I add up the numbers 1, 1/2, 1/4, 1/8 etc. I add up an infinite number of them, the answer isn't infinity.

 

[HallsofIvy]

Originally posted by matt grime
I add up the numbers 1, 1/2, 1/4, 1/8 etc. I add up an infinite number of them, the answer isn't infinity.

But how long will it take you to add them all up??

 

[matt grime]

I do the first sum in a second, the second in half a second, the third in an eighth of a second. Time flies when you're having fun. Of course, if I well order a subset of time of ordinal type w^2 I can do an infinite number of infinite sums. I hope no one is taking this seriously.

 

[KingNothing]

Originally posted by matt grime
I add up the numbers 1, 1/2, 1/4, 1/8 etc. I add up an infinite number of them, the answer isn't infinity.

Right, in fact, it's whatever the last term is less than 2, right? You'd just have...let me see..
8, 7, 49/8, 343/64...hmm, I dunno. I guess I just don't see where the asymptote is. Is it zero? Then I end up with an asymptote, and an area I'd like to calculate the are of (i think, to sum the terms), but the area looks infinite to me. I know it's not, of course..maybe I just have trouble with 7/8 more because it's less than half.

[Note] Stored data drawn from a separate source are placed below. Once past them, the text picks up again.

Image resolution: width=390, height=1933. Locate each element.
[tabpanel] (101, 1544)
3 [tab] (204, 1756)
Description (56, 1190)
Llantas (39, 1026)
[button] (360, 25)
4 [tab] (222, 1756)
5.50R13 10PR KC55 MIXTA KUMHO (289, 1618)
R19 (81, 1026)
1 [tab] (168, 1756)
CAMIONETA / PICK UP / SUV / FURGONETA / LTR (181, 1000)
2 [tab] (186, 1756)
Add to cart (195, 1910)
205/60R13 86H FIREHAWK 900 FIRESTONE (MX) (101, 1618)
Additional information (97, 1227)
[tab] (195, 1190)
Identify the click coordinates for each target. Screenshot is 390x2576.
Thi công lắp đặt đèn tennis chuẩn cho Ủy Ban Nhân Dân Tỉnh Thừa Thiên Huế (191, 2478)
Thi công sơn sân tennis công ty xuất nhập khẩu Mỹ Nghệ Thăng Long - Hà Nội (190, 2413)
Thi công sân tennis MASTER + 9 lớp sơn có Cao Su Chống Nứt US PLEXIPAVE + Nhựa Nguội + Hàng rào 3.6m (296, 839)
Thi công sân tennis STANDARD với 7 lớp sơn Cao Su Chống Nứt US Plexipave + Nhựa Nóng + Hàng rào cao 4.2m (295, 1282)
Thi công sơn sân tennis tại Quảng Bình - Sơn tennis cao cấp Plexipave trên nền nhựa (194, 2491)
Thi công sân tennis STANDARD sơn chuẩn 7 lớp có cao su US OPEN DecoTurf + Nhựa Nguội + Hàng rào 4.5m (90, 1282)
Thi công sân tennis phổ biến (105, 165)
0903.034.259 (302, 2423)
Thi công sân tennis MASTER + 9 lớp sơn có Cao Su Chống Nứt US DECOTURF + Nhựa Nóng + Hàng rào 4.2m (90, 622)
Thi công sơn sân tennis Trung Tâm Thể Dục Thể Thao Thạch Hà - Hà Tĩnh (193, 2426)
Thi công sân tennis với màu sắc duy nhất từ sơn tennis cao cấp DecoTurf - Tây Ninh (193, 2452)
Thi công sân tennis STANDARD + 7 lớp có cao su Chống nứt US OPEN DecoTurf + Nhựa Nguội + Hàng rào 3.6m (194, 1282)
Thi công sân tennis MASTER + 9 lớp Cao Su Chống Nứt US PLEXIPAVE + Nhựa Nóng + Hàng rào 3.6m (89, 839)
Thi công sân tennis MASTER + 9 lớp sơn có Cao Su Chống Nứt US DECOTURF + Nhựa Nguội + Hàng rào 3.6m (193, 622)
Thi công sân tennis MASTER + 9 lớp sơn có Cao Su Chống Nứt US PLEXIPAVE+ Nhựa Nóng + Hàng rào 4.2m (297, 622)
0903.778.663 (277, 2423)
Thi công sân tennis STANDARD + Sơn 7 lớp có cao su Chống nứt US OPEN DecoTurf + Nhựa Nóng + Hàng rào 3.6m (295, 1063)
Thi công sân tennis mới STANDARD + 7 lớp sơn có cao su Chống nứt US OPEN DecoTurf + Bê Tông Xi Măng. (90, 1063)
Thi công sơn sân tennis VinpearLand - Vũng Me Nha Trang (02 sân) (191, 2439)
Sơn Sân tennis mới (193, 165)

anyhow, I'm still not sure what the answer is, because I haven't used the calculation that cookiemonster dipsplayed before.

edit: and before you go on, trust me, i understand how the "1/2 more each time" thing works...it's this 7/8 total that's giving me trouble.

 

[cookiemonster]

Wow, shoot me now. I just totally misread that question. 2 in a day.

cryingmonster

 

[Chen]

At first the nail goes in 0.8cm. In the second hit it goes in 0.7cm, which is 7/8 of the previous distance. Whenever you have a geometric series in which the ratio is smaller than 1 and bigger than -1, it converges and its sum is:

$$S = a\frac {1}{1 - r}$$

This is because:

$$S_n = a\frac {1 - r^{n+1}}{1 - r}$$

But $$n \rightarrow \infty$$ and |r| < 1, and any fraction to the power of infinity is 0.

 

[matt grime]

A geometric series is one that goes

a+ar+ar^2+a^r3+...

a is the first term r is the common ratio.

Let S(n) be the sum up to the term ar^{n-1}, the sum of the first n terms.

What is rS(n)? It's ar+ar^2+..+ar^n

so S(n)(r-1)=ar^n-a

S(n) = a(r^n-1)/(r-1)

Now let n tend to infinity. If r is less than 1 in absolute value then the sum converges to a/(1-r)

Here the first term, a, is 0.8, and the ratio is 0.7/0.8 = 7/8

so the nail travels

(8/10)(1/(1-7/8)) = 64/10 or 6.4cm as we've been given decimals

 

[KingNothing]

Originally posted by matt grime
(8/10)(1/(1-7/8)) = 64/10 or 6.4cm as we've been given decimals

Thank you, Matt! Just to be clear: 6.4 will be an asymptote of the total distance, right?

 

[Chen]

Yes, it will be a horizontal asymptote.